§ Source excerpt:
Maybe Mary Mitchell is on to something here, “Rarely used law could aid fight to get tainted drugs off the street,” column, Chicago Sun-Times, 5/14/19.

Drug-induced homicide has been on the books for 30 years but, as she reported, in application of the law, prosecutors generally require that the drug user be forced (or tricked) into taking the drug.

Why?

Why not prosecute the drug dealer, or the friend who ran the errand to go buy the drugs? Kind of like “strict liability” for illegal drug products creeping into the criminal law from tort law (negligence)?

Because kids, adults too, who willingly jump off the 10-meter platform into the pool, or ingest prohibited/unregulated drugs, voluntarily took the risk, they asked for it. Everyone knows drugs are “bad,” dangerous, prohibited and often tainted. Swallowing or ingesting the unknown is just part of the trill. And it’s against the law.

Again, part of the trill of drug use.

In my college days, just after the founding of William and Mary College, I never left a beer unattended at a fraternity party with brothers in fear, or caution, someone would slip Benzedrine, or an upper into my drink without my knowledge and Bennie and the Jets might fly me away.

College drinking safely with friends: it was a rule. Sometimes I broke it.

But still drug-induced homicide for voluntary consumption of an unknown product has merit. But with modification.

The new drug-induced homicide law should provide that some legislator who voted for drug prohibition, his or her name pulled from a hat, should go to prison, or be put to death when a person dies from ingestion of a prohibited drug.

§ Exercise objective: According to the letter on drug-induced homicide, how long has that offense been on the books? The rows come from a separate source.

Rows pointing to text and elements:
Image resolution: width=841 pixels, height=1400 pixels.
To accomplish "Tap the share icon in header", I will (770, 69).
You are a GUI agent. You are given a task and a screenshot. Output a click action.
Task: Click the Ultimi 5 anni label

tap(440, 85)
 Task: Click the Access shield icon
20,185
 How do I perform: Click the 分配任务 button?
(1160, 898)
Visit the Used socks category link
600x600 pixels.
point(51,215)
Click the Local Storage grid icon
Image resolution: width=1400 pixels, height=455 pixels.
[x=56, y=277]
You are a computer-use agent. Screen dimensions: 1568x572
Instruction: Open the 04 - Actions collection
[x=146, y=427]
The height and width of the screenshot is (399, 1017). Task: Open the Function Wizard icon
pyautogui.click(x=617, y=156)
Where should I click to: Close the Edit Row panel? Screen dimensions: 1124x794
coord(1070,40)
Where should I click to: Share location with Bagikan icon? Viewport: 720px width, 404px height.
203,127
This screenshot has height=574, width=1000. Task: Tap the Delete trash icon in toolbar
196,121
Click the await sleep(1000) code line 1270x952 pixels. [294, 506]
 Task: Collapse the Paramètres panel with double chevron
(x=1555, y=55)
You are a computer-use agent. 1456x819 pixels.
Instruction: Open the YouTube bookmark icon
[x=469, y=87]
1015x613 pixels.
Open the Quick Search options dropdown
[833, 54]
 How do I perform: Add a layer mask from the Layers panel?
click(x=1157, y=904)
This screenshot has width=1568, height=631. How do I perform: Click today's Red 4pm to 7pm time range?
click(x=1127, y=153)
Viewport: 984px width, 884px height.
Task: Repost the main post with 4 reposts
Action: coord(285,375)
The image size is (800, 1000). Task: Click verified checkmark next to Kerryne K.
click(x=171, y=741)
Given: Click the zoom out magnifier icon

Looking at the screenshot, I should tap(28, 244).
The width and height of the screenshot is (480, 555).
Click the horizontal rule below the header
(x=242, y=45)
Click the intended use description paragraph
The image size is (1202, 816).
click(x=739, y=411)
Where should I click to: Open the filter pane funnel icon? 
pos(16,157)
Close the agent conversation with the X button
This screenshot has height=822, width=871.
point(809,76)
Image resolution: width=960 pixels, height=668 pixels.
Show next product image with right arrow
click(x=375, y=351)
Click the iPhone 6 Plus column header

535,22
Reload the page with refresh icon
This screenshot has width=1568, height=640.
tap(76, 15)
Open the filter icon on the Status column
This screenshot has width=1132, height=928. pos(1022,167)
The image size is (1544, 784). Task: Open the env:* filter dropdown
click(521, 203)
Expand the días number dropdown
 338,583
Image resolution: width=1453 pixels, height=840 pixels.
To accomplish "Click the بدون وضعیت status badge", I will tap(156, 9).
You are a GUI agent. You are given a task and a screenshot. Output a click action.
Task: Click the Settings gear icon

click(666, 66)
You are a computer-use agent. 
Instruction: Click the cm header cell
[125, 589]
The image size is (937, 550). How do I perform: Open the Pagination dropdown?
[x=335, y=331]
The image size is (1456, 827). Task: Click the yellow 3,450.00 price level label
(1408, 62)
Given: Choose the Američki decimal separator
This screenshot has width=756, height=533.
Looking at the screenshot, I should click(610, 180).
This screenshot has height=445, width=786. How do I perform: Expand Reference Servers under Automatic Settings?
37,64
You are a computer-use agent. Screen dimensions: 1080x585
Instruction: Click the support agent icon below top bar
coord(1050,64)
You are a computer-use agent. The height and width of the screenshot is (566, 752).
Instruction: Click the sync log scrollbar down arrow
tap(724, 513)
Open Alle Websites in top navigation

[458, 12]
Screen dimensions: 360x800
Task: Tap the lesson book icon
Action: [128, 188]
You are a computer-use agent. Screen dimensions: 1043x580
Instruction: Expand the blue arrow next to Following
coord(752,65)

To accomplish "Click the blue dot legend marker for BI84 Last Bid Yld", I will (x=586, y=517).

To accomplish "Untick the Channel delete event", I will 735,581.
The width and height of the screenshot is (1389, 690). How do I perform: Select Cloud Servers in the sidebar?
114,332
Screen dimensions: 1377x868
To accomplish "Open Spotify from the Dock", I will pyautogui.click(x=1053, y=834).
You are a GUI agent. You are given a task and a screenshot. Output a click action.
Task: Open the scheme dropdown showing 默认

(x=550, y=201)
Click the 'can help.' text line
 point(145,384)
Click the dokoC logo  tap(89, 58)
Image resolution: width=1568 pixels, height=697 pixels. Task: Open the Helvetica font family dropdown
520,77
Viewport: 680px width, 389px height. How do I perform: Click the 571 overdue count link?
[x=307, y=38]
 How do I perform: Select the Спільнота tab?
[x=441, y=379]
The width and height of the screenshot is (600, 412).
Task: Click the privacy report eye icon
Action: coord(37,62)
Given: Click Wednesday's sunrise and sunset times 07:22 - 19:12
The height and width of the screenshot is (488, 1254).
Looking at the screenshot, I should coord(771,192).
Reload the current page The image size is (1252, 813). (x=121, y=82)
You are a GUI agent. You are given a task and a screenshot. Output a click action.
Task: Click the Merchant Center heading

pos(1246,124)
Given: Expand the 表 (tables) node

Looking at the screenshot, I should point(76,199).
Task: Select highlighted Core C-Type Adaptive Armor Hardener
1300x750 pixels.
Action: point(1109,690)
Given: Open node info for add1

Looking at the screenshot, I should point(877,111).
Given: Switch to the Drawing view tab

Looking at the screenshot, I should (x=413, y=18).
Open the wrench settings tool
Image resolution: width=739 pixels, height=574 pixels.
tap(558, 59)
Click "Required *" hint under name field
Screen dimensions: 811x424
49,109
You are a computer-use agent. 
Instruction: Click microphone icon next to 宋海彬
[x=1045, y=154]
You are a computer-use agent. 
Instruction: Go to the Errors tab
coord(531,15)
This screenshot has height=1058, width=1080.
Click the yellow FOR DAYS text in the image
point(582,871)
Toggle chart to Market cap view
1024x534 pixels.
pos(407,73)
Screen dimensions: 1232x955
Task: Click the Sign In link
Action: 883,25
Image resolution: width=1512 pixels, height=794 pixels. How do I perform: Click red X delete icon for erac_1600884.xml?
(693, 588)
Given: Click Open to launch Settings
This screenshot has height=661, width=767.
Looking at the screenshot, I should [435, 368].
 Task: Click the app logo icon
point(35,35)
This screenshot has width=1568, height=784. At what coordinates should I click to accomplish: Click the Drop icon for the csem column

§ Finished task: 30 years.